The world is changing fast and to keep up you need local knowledge with global context.
By Chris Bateman
For those who deceive fish with fur and feather, tinsel and beads, here’s a sumptuous book about how South African flies evolved, beautifully illustrated and with great anecdotes. Whether you’re an avid, highly skilled veteran flyfisher-person, or like me, just avid, it has equal appeal and offers much enjoyment. If it wasn’t given to me to review, I’d buy it quicker than I can shoot a fly line.
It’s already taking me a lot further in my knowledge of and delight in the art. Written by two doyens of South Africa fly fishing, Ed Herbst and Peter Brigg, and including contributions from over a dozen of their peers, South African Fishing flies – an anthology of milestone patterns, is a thing of rare beauty. It’s the literary equivalent of a rainbow or brown trout; marvellous to behold.
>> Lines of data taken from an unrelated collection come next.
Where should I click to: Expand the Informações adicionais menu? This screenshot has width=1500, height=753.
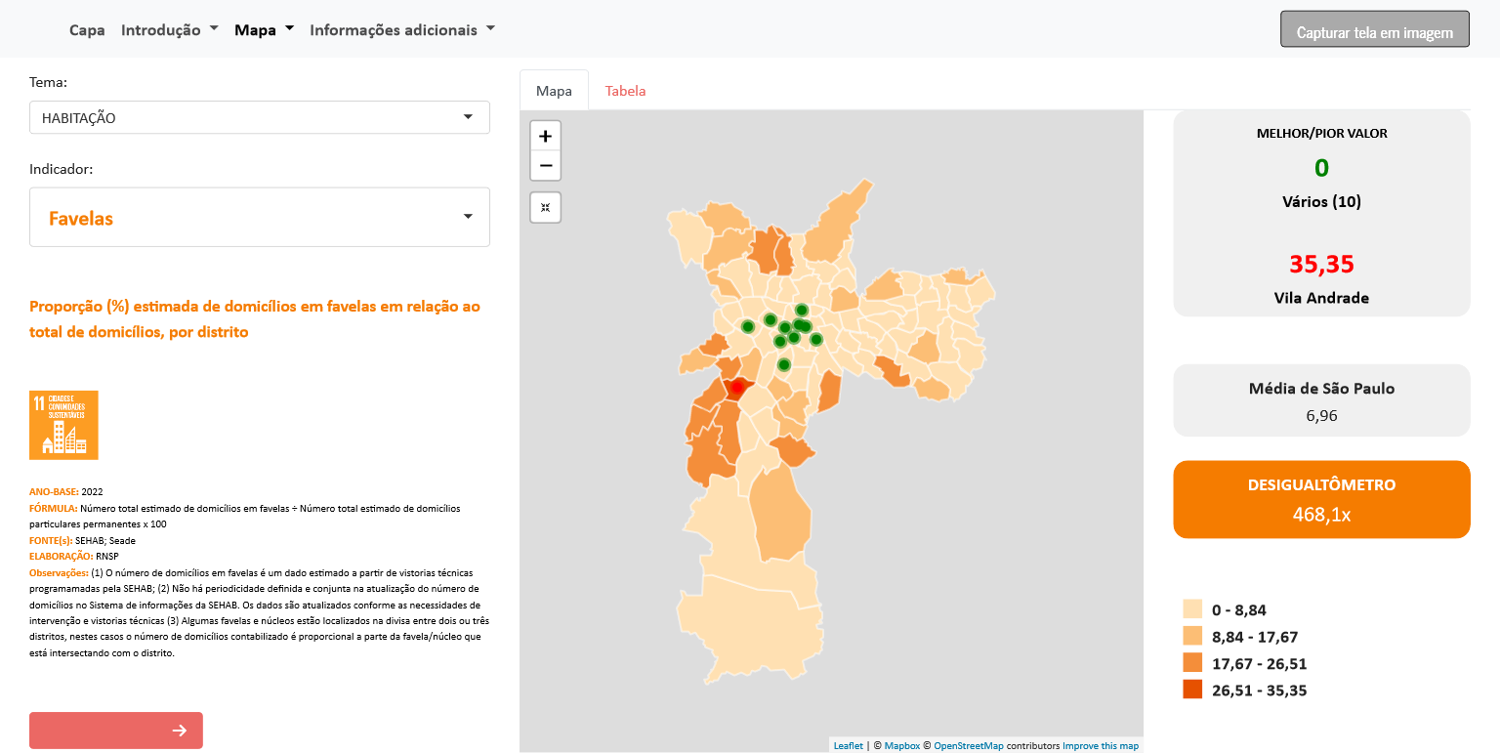[x=401, y=29]
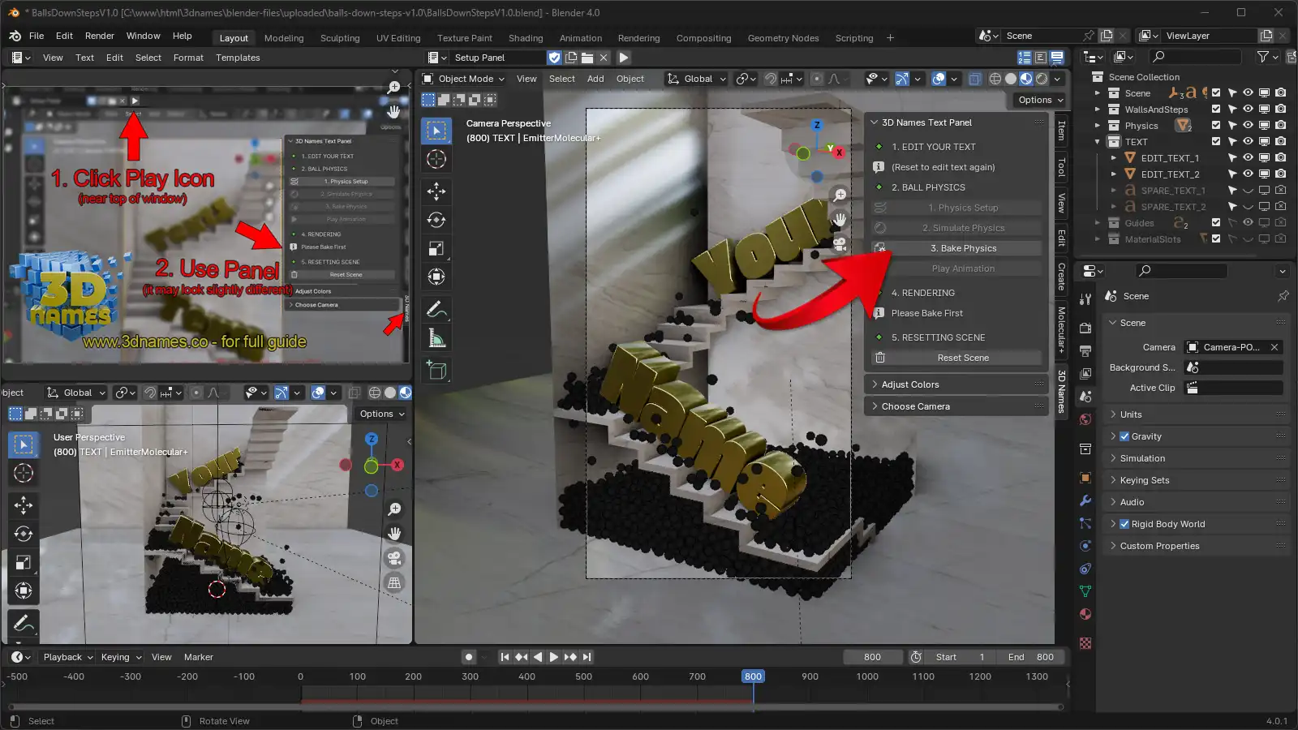Open the Object Mode dropdown

[464, 79]
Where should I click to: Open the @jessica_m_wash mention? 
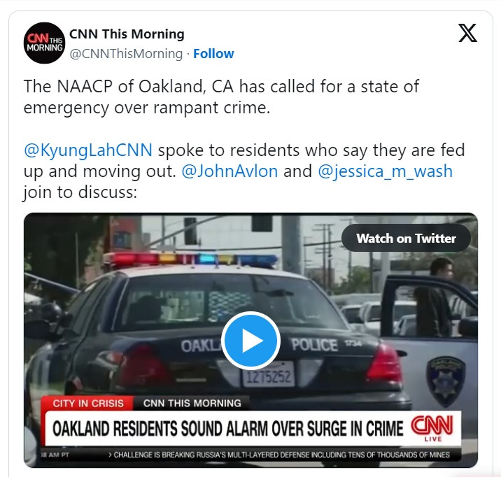point(386,172)
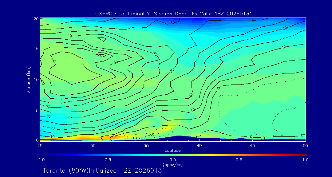Image resolution: width=332 pixels, height=177 pixels.
Task: Click the colorbar at the 0.0 midpoint
Action: tap(173, 155)
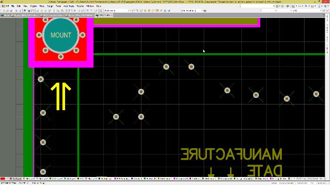Open the Design menu

pyautogui.click(x=50, y=6)
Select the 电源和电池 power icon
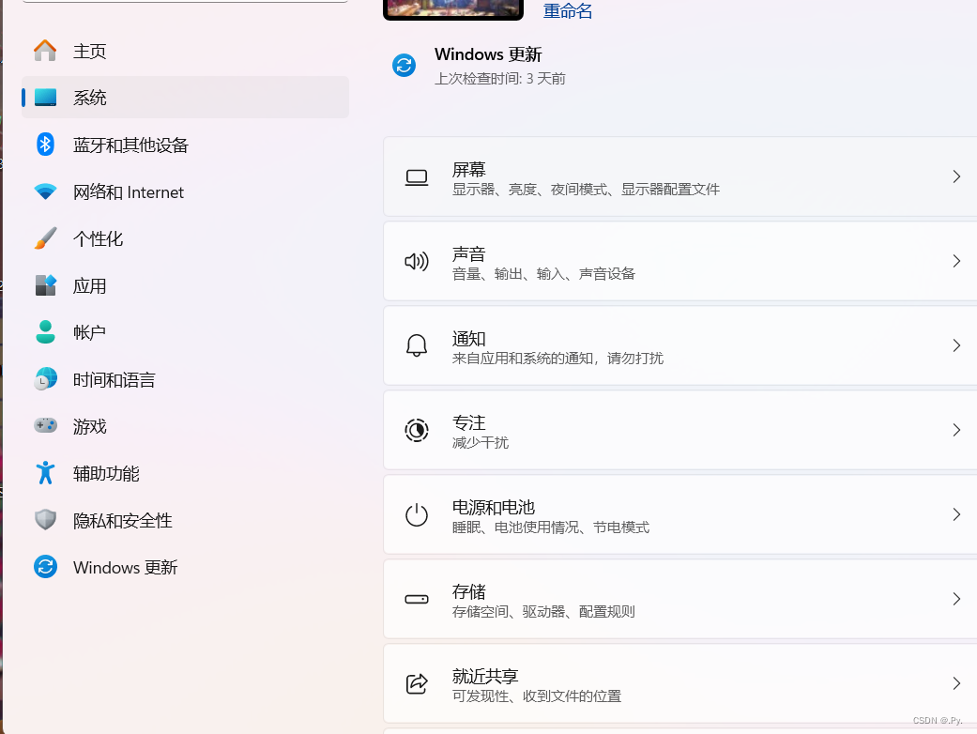The height and width of the screenshot is (734, 977). tap(417, 514)
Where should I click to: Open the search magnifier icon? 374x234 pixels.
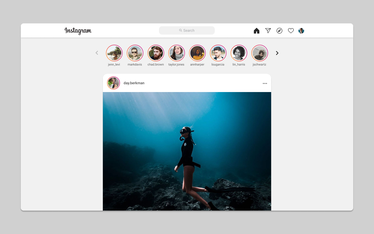(180, 30)
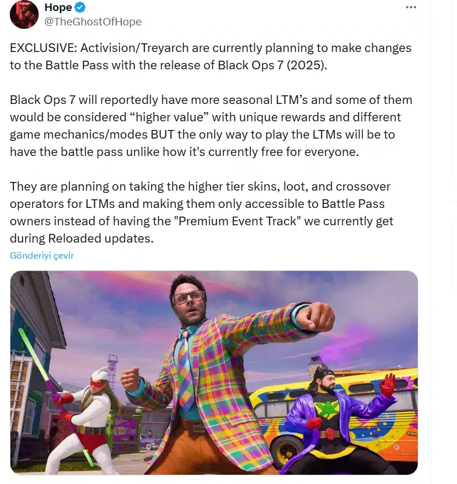Click Hope's profile avatar picture

(24, 14)
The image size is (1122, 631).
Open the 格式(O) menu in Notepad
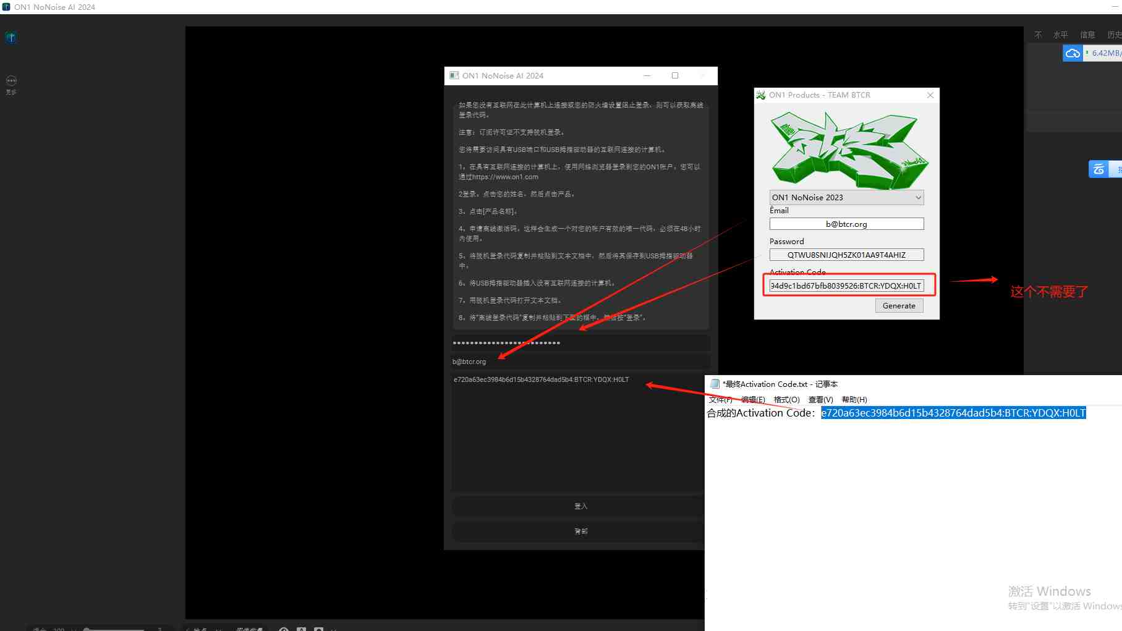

This hard-cover, coffee table book is printed on heavy, high-gloss paper with colour photographs on every page and costs little more than a locally-produced non-fiction paperback – certainly half of what an imported equivalent would cost. In it, there’s an instructive quote from Ted Leeson’s book, The Habit of Rivers, which the ground-breaking Capetonian fly-tying co-author and entomological expert Ed Herbst uses to sum up what fly-fishers so often forget. Which is that fly fishing begins with the fly. It speaks to how easily we anglers are seduced by what Leeson calls the ‘technomadness of modern tackle’ – and how that obscures this one important truth.
Better known to Biznews readers for getting his barbed hooks into our ruling ANC Zuptoids and exposing their historically tangled webs of theft and abuse of taxpayers’ money, Ed has equally admirable skill, expertise and institutional knowledge in this niche pastime – one that’s not about bottom feeders. Together with Peter Brigg, author of the acclaimed 2008 fly-fishing book, Call of the Stream, he’s produced this attractive tome about the evolution of flies uniquely designed and developed to deceive trout in local conditions.
Ed’s experience and near-professorial knowledge led to him being elected President of the Cape Piscatorial Society whose members catch every conceivable specie using flies. He’s been tying flies and consuming every available bit of entomological and piscatorial literature on the subject since he was a stripling. His modest residence is a memorial to fly fishing and he’s generously mentored and equipped many an angler who’ve come to him for advice. Upon hearing of my foray to a relative’s game farm on the banks of the upper Tugela River, he tied me a handful of tiny simuliid nymph flies to try out on the Natal Yellowfish, (Labeobarbus Natalensis). He then added a high-sticking fly rod to my armament. I caught fish in dungageela’d (Zulu for discoloured) water where only a large bushy fly had worked.
The river is the wellspring of my angling life, my having caught scaly (yellowfish) on sticks, line, hook and worm with my Zulu companions as a child. But back to the book. Not only is it a major contribution to fly tying literature in South Africa, it’s a work of art, enhanced by beautiful pictures of anglers in unique settings that help explain why fly-fisher folk do what they do. But don’t be seduced by that alone (or as Ed would write; ‘but wait, there’s more!’) Besides some stellar storytelling, it has contributions by the primary designers of uniquely South African fly patterns, doyens of the art like Ed’s life-long fishing companion, author and artist, Tom Sutcliffe, Jack Blackman, Roger Baert, MC Coetzer, Alan Hobson and Darryl Lampert. To anyone who’s ever been addicted, these are names that get your attention as quickly as the gentle plop of a fish feeding on the surface of a serenely still water. The anthology, now on the book shop shelves, is a repository of rare knowledge. That’s because the authors have not only done their homework – they’ve invested almost their entire lives in the subject.